The bold lettering is mine. Then:

A couple miles down the road, two sunburned men, their clothes tattered and their lips severely chapped, look the image of needy. Raúl Calderón, 60, and his 22-year-old son Samuel, had been walking in the desert heat for four days.

Natives of the western Mexican state of Michoacán, they said they had been abandoned by the smuggler — known among immigrants here as "coyotes" — they had hired on the second day of their journey.

On the third night, the men said, they lost track of the 10 other people traveling with them in the darkness. And by the fourth morning, they had run out of food and water.

"Our government has forgotten about us," the father said. Then nodding toward his son, he added, "Each generation stays as poor as the last."

So I ask: why should the US government shoulder this burden alone? Is anybody asking what can Mexico do to stop the influx of poor, desperate people into this country? Or rather what can both the US and Mexico do to try to raise the standard of living in Mexico? Or to try to give the inflexible, hierarchical Mexican society at least some upward mobility? They certainly have agreed to keep wages substandard for Mexican citizens. Mexico is a tremendously wealthy country. The abysmal disparity between the haves and have nots could be gradually narrowed. Except no one wants to do that. And as long as things do not improve for the forgotten in Mexico, you can build a fortress around this nation, they will keep on risking their lives for a better life on this side.

On the Mexican side of the border, where remittances have become the second-largest source of income after oil, Mexican immigration agents said they felt helpless in stopping the immigrants, even though the law prohibits citizens from leaving through unofficial ports.

Bottom line is, the exodus is huge business for the Mexican government. I am surprised that Bush has not exerted more pressure on Mexico to curb the illegal immigration.

Hundreds of people, carrying backpacks and gallon jugs of water, filed into the desert on Thursday. Among them, were Karla and Miguelito, neither one of them more than four feet tall.

In a speech cut short so that the migrants could be on their way before sundown, Mario López, an agent in Grupo Beta, a Mexican government agency that seeks to protect the migrants, advised the men, women and children about the dangers of their illegal journey and advised them of their rights in case they were apprehended by the Border Patrol.

"This is a sad reality," he said. "We hate to see our people leaving this way.
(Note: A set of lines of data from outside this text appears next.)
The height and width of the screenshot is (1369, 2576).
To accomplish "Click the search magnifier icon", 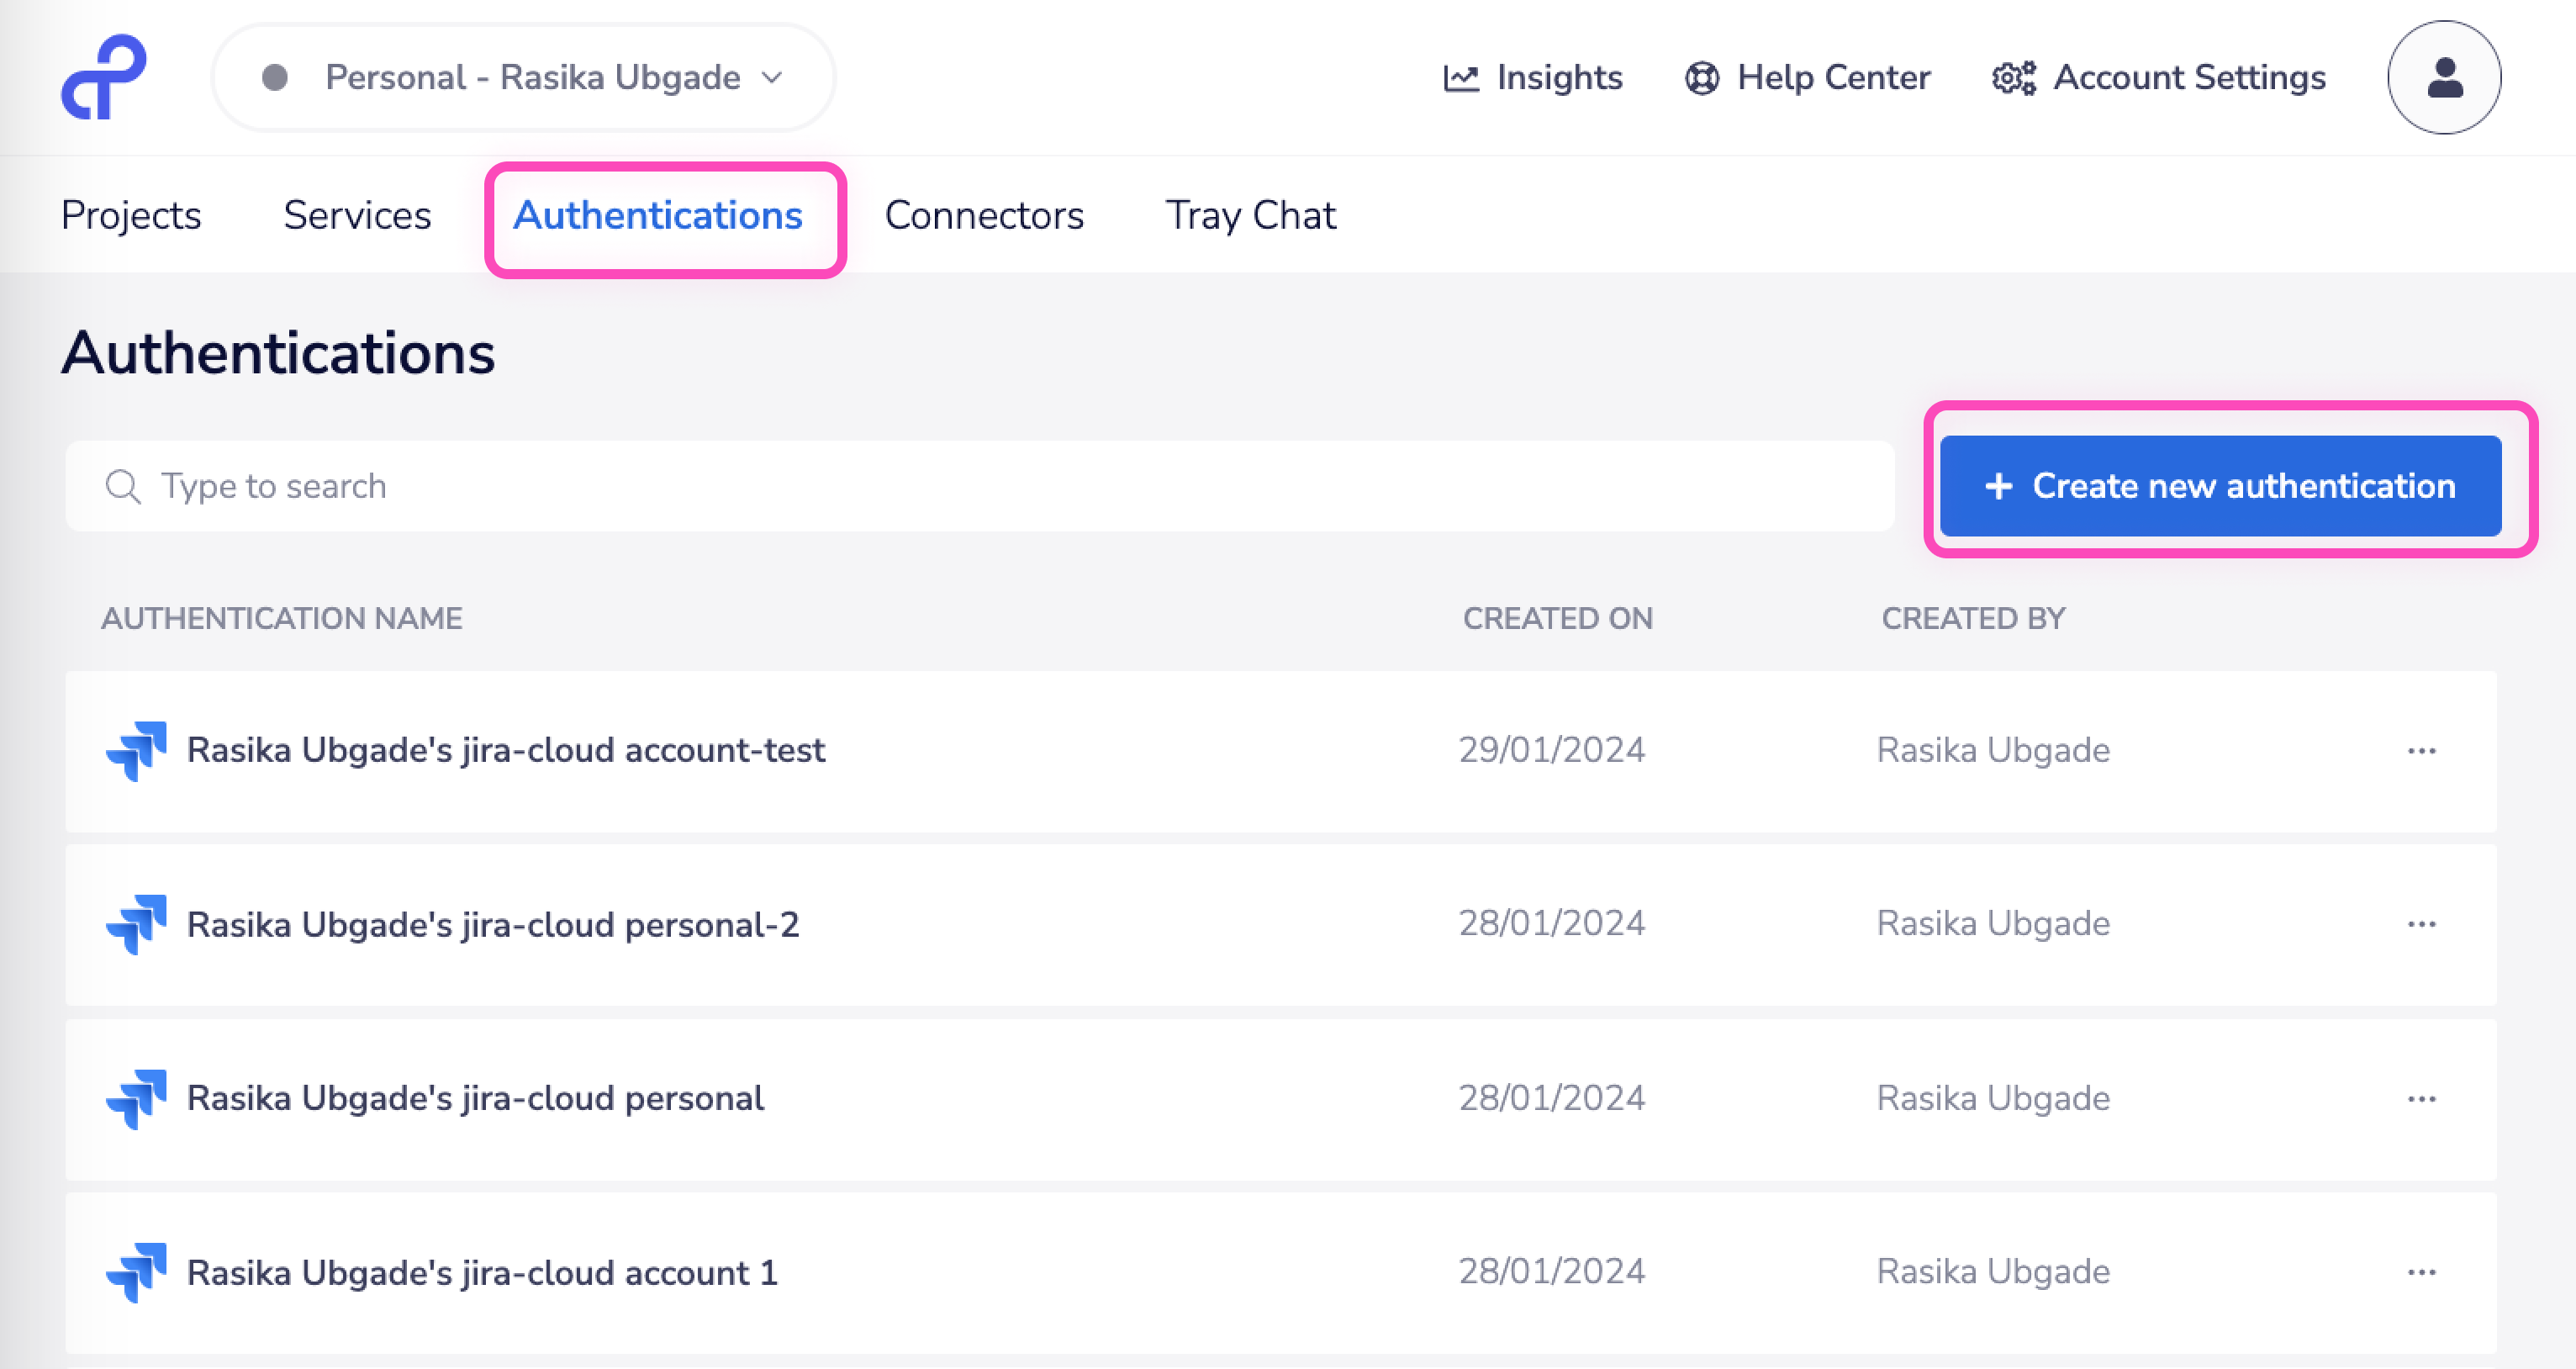I will click(x=123, y=486).
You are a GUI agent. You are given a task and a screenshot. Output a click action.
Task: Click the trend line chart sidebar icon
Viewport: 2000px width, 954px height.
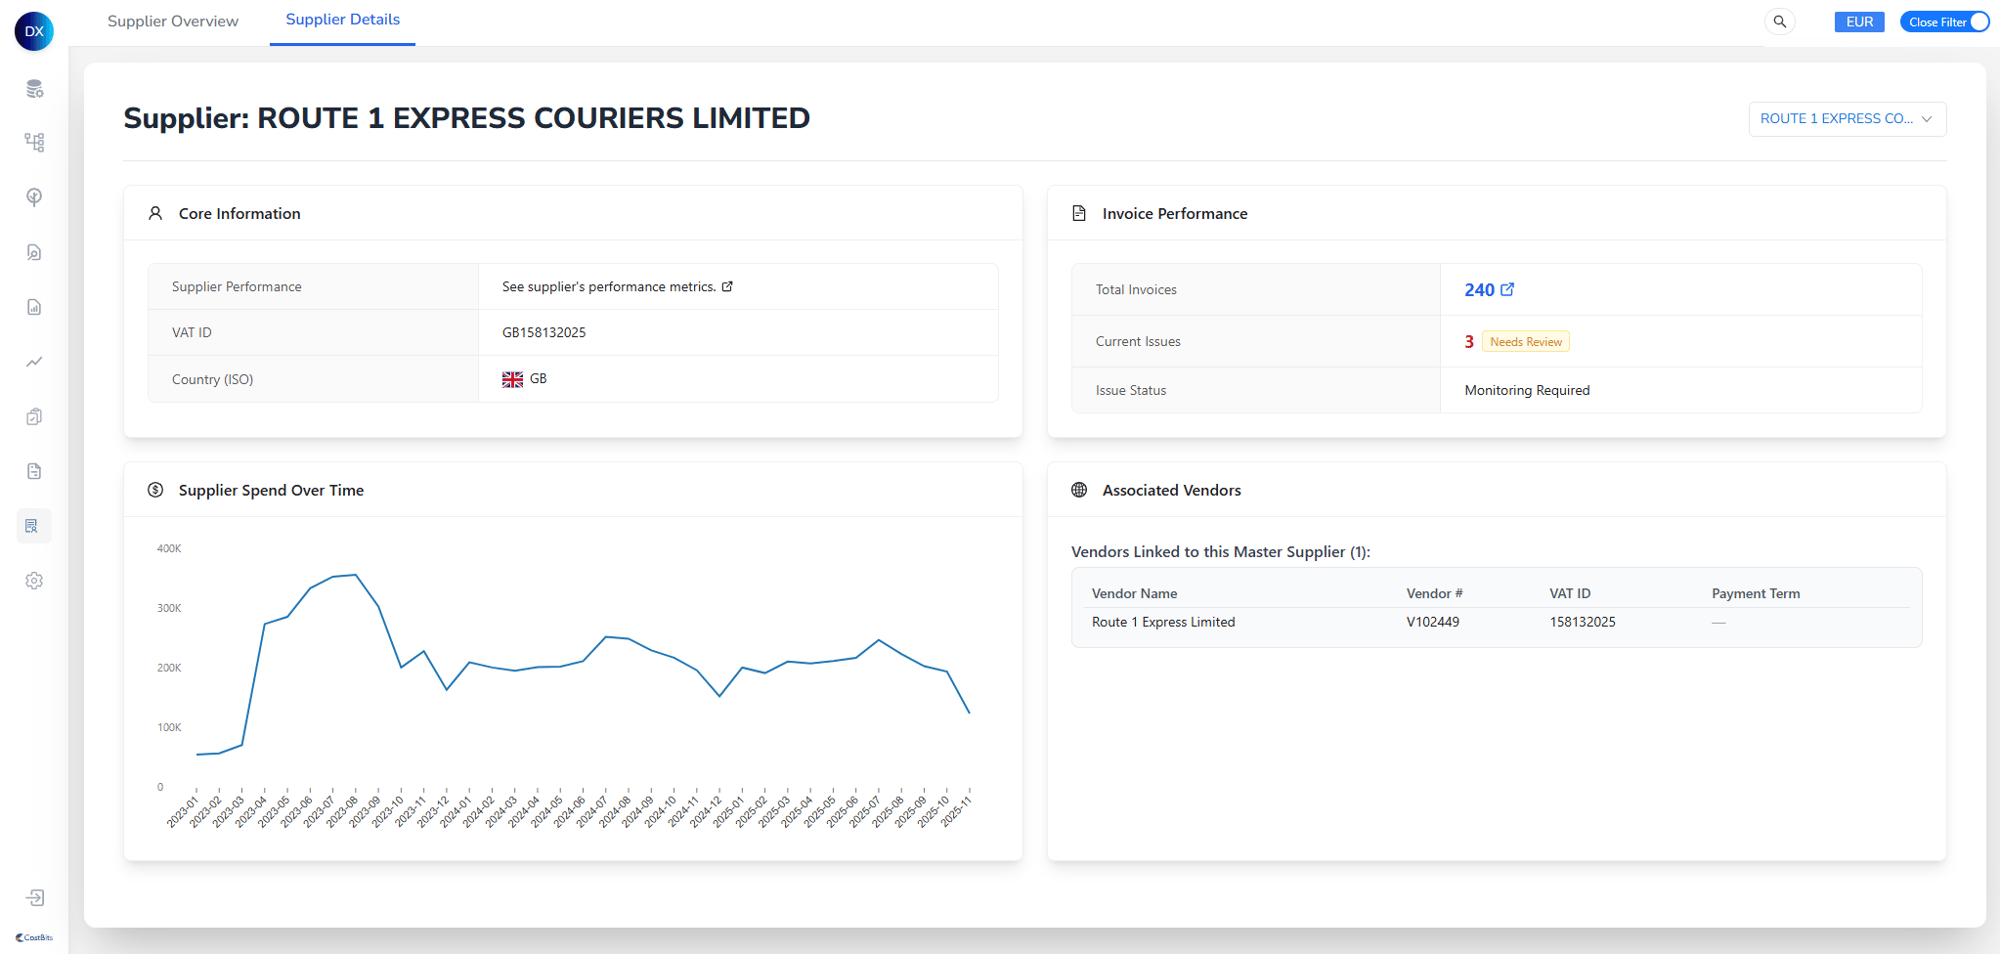point(34,362)
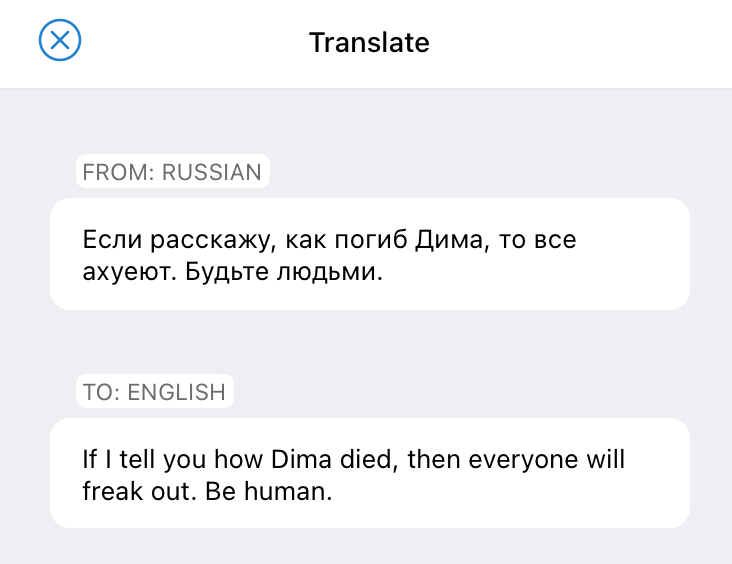732x564 pixels.
Task: Click the word "Если" starting the source text
Action: [112, 240]
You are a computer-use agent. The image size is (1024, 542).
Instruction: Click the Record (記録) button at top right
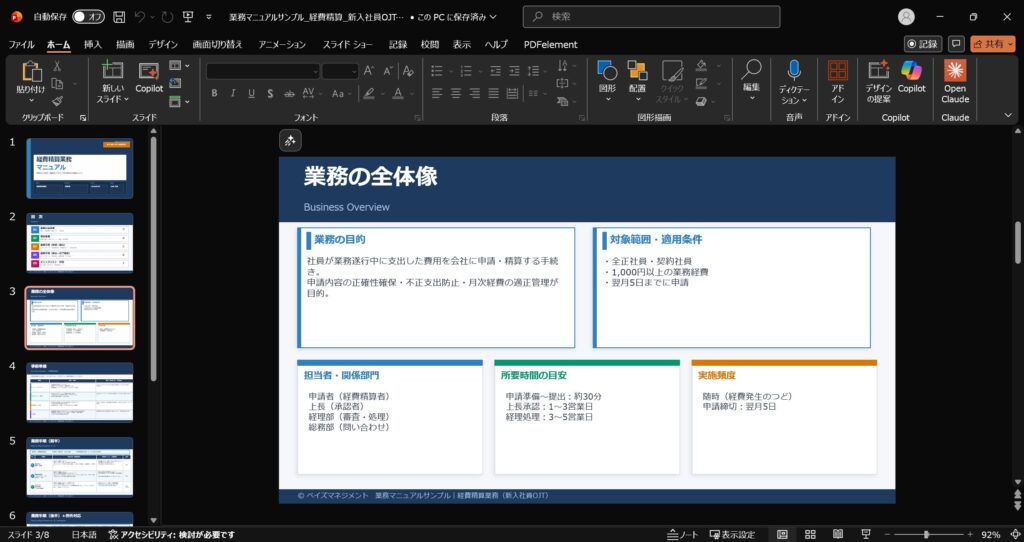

But what can we do, except wish them luck."

What can you do? You can start by trying to give them a better life.


  1. Anonymous5:01 PM

    If they want to be here, then do it legally. I'm fed up with the crying and wynin about how poor they are.thats not my fault. It's their own backyards fault. the scum needs to lay in their own waste and not ask ME to clean their toilets.Prez. Bush can lick my balls. He's WORTHLESS. WHEN WILL PEOPLE WAKE UP AND REALIZE THE PROBLEMS MEHEEKO HAS MADE FOR THEMSELVES.They need to kick their govornments ass and take CONTROL of the situation. But they're too SPINDELESS to do that.I don't feel sorry for their stinking asses and they can rot in hell.

  2. Anonymous, I wonder how much you're worth. With your abysmal spelling and grammar, you probably never even finished high school. You sound like you flip burgers at some foul-smelling joint and have bad teeth. Ugh.